_To do_.
Restate all entries exactly.

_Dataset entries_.

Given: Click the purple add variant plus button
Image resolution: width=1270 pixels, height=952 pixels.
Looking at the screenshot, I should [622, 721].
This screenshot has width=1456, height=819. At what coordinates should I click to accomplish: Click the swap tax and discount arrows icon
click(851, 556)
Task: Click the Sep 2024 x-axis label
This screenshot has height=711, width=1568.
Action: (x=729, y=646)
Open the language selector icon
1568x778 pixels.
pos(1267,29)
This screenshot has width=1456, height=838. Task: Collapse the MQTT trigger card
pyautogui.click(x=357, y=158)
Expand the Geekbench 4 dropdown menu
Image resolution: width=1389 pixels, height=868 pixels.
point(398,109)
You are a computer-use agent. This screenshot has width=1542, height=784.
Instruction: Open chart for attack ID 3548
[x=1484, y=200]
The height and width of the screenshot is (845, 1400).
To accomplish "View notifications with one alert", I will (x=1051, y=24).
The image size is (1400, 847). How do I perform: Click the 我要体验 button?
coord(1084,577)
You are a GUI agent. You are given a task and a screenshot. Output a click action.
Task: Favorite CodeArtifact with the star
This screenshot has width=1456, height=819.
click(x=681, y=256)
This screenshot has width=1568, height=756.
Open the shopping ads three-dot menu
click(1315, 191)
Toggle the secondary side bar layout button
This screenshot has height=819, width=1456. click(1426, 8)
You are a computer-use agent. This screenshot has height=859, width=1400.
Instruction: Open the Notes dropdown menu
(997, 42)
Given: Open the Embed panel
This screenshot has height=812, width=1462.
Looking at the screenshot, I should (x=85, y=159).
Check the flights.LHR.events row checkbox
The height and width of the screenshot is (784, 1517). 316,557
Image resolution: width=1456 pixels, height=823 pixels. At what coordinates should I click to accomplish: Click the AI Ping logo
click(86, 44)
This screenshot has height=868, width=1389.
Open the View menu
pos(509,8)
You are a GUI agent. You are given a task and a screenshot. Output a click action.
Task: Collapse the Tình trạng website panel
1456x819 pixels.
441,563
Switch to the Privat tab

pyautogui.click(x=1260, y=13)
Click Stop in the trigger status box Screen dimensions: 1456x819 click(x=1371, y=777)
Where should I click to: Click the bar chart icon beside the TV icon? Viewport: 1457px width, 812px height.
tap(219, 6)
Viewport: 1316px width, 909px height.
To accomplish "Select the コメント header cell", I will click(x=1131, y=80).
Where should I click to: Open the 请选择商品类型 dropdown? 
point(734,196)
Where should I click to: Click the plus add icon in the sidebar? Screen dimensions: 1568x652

_Exercise response_.
Given: Click the purple add variant plus button
Image resolution: width=1270 pixels, height=952 pixels.
Looking at the screenshot, I should [622, 721].
This screenshot has width=1456, height=819. At what coordinates should I click to accomplish: Click the swap tax and discount arrows icon
click(851, 556)
Task: Click the Sep 2024 x-axis label
This screenshot has height=711, width=1568.
Action: (x=729, y=646)
Open the language selector icon
1568x778 pixels.
pos(1267,29)
This screenshot has width=1456, height=838. Task: Collapse the MQTT trigger card
pyautogui.click(x=357, y=158)
Expand the Geekbench 4 dropdown menu
Image resolution: width=1389 pixels, height=868 pixels.
point(398,109)
You are a computer-use agent. This screenshot has width=1542, height=784.
Instruction: Open chart for attack ID 3548
[x=1484, y=200]
The height and width of the screenshot is (845, 1400).
To accomplish "View notifications with one alert", I will (x=1051, y=24).
The image size is (1400, 847). How do I perform: Click the 我要体验 button?
coord(1084,577)
You are a GUI agent. You are given a task and a screenshot. Output a click action.
Task: Favorite CodeArtifact with the star
This screenshot has width=1456, height=819.
click(x=681, y=256)
This screenshot has width=1568, height=756.
Open the shopping ads three-dot menu
click(1315, 191)
Toggle the secondary side bar layout button
This screenshot has height=819, width=1456. click(1426, 8)
You are a computer-use agent. This screenshot has height=859, width=1400.
Instruction: Open the Notes dropdown menu
(997, 42)
Given: Open the Embed panel
This screenshot has height=812, width=1462.
Looking at the screenshot, I should (x=85, y=159).
Check the flights.LHR.events row checkbox
The height and width of the screenshot is (784, 1517). 316,557
Image resolution: width=1456 pixels, height=823 pixels. At what coordinates should I click to accomplish: Click the AI Ping logo
click(86, 44)
This screenshot has height=868, width=1389.
Open the View menu
pos(509,8)
You are a GUI agent. You are given a task and a screenshot. Output a click action.
Task: Collapse the Tình trạng website panel
1456x819 pixels.
441,563
Switch to the Privat tab

pyautogui.click(x=1260, y=13)
Click Stop in the trigger status box Screen dimensions: 1456x819 click(x=1371, y=777)
Where should I click to: Click the bar chart icon beside the TV icon? Viewport: 1457px width, 812px height.
tap(219, 6)
Viewport: 1316px width, 909px height.
To accomplish "Select the コメント header cell", I will click(x=1131, y=80).
Where should I click to: Open the 请选择商品类型 dropdown? 
point(734,196)
Where should I click to: Click the plus add icon in the sidebar? Screen dimensions: 1568x652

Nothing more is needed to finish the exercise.